▶ REQUEST
Report every line of the data below that contains the word "Switch", copying each such line in full.

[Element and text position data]
◇ ◇ ◇ ◇ ◇

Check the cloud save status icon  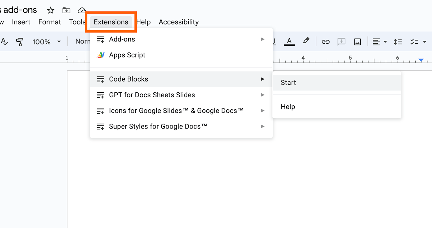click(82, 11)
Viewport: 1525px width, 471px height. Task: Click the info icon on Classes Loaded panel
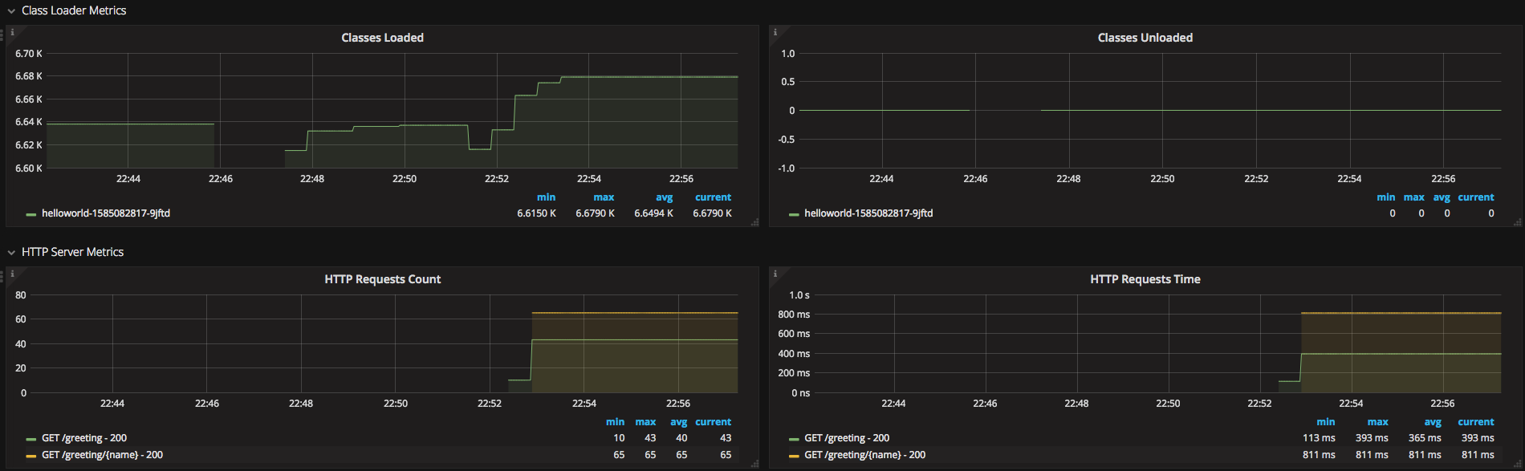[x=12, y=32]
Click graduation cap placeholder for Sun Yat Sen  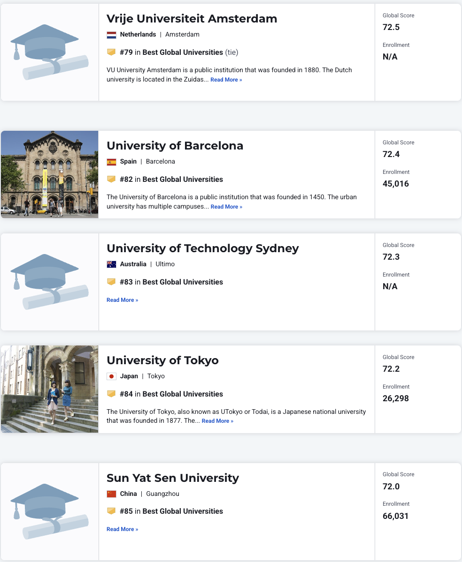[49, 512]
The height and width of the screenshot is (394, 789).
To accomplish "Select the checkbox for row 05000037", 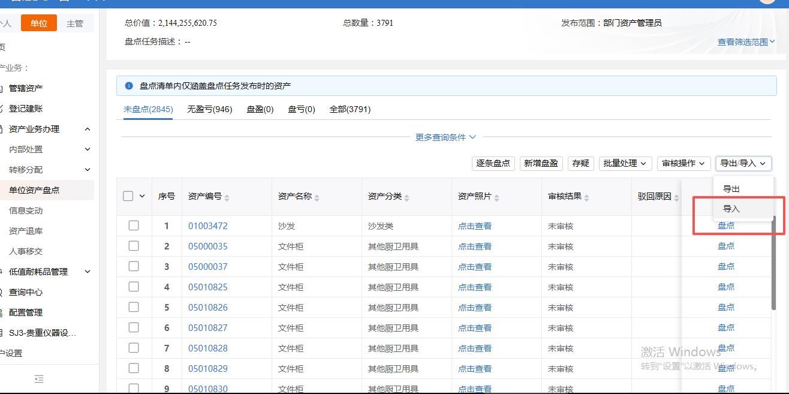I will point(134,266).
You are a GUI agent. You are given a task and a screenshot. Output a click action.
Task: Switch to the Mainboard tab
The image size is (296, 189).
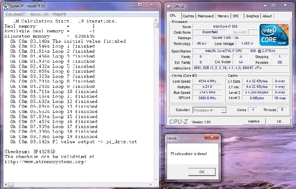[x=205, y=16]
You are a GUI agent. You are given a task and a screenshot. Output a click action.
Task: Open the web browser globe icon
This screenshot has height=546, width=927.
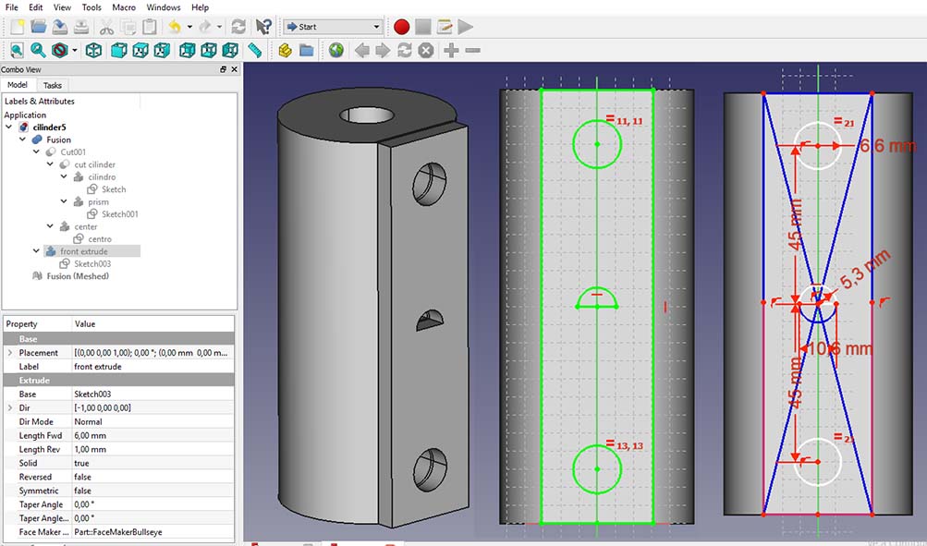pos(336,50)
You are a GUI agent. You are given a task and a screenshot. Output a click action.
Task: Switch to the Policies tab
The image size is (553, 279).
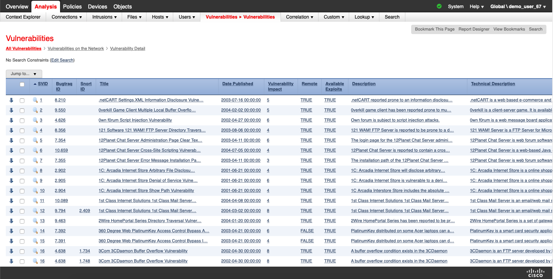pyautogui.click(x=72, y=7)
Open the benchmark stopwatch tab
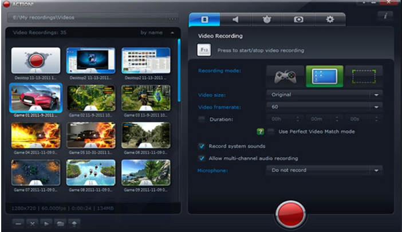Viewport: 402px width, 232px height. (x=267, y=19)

◇ ◇ ◇ ◇ ◇

▶ ANSWER TO THE PROBLEM
Task: Switch to the Mainboard tab
Task: Switch to the Policies tab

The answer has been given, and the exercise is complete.